Hatch Show Print of Nashville, Tennessee has become an iconic vestige of wood type printing by creating posters for the Grand Old Opry for 130 years (the oldest continuously running letterpress shop). The print process of fast turn around, unevenly inked wood type letterpress printing has become synonymous with the print shop. Contemporary designers use wood type and letterpress to convey a look and feel of honest hard working design that makes web type seem cold and distant. An important aspect that makes Hatch Show Print unique is that the type collection has remained in tact—no new typefaces or fonts have been introduced. It creates a palette of typefaces very specific to the shop and to the design work. It also means that the very same piece of wood type used on an Elvis Presley poster will be used on a poster for contemporary music groups—creating an even deeper integrity to their work and history.

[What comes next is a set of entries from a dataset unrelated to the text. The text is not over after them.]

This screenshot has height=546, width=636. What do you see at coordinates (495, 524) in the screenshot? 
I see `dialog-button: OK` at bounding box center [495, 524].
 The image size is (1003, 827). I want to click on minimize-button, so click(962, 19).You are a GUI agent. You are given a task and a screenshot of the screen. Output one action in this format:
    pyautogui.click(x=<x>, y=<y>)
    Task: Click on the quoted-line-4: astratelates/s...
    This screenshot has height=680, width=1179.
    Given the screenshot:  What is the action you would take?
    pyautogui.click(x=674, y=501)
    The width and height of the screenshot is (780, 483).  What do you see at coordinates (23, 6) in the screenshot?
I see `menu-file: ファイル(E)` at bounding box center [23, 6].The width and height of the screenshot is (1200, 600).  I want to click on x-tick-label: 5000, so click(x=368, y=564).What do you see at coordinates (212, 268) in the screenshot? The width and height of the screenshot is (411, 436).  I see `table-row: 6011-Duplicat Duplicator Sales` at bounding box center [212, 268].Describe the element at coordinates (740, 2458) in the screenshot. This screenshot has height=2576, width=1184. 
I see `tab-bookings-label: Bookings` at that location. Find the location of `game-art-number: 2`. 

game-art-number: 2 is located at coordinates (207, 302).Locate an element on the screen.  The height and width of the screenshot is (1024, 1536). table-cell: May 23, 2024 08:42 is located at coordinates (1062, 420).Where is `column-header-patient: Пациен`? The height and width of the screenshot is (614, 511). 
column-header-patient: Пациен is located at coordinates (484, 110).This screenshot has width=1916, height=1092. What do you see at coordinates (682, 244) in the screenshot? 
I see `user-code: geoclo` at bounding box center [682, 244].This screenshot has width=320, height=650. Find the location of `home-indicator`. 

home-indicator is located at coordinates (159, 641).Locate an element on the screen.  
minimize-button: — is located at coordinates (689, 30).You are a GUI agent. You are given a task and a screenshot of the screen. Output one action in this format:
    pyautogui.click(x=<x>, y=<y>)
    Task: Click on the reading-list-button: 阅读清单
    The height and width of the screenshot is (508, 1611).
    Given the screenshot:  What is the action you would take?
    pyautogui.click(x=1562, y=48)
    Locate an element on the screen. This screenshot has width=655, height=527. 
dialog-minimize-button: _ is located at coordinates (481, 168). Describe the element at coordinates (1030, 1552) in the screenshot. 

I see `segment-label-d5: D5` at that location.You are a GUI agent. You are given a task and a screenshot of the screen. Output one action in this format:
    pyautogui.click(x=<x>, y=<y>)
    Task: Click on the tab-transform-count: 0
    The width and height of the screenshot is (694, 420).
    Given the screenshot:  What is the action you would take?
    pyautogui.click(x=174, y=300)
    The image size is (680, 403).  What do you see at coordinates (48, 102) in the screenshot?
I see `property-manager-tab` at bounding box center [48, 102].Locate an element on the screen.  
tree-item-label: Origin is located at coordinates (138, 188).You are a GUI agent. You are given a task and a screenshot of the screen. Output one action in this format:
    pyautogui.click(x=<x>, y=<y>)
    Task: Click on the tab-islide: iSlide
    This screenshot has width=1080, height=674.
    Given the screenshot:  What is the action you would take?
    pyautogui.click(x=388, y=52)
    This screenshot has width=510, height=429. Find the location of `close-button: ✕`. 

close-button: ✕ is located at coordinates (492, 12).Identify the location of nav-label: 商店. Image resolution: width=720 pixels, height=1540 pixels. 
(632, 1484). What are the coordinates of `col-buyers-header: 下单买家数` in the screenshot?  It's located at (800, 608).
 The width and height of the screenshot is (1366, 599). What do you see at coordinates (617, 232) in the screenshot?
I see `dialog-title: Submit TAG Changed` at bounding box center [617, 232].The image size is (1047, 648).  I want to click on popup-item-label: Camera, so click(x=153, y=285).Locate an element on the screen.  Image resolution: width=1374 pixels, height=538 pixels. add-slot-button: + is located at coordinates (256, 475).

We can compare this to a designer working today, that would select and only use typefaces that the designer has purchased. However, this is not the case since digital fonts are so easy to appropriate and download for free. Jonathan Barnbrook is one such designer who primarily uses the typefaces he creates in his design work. (More about Barnbrook and Virus Fonts in future columns.)
Hatch Show Print and Barnbrook set an example and I challenge all designers to only use typefaces that they have created or purchased and then perhaps you can stand proud behind your work.
Creative communities have become very aware of the potential demise of the Hamilton Wood Type Museum and are rallying to create awareness. Rick Griffith, Director and Principle of Matter, has organized and curated a show of letterpress printed ephemera show called Pressed, on display from May 28 – July 4 in Denver, Colorado. The show includes designer/printer artwork from the Hamilton Wood Type Museum 10th Anniversary show, the Typelab/Rob Roy Kelly American Wood Type Collection and Hatch Show Print.
The opening weekend will include a screening of the film Typeface by Justine Nagan, a film about the Hamilton Wood Type Museum and last of the type cutters who are now in their 80s.
So you’re still wondering how we got from Wood type to WOFF type?
Words. Lots and lots of words. Written, printed, published and written again. We love words. Our love affair of words has also created, whether we realize it or not, a love of type. And with each new generation of the technology that delivers us our daily dose of words, type designers, printers and publishers have followed suit.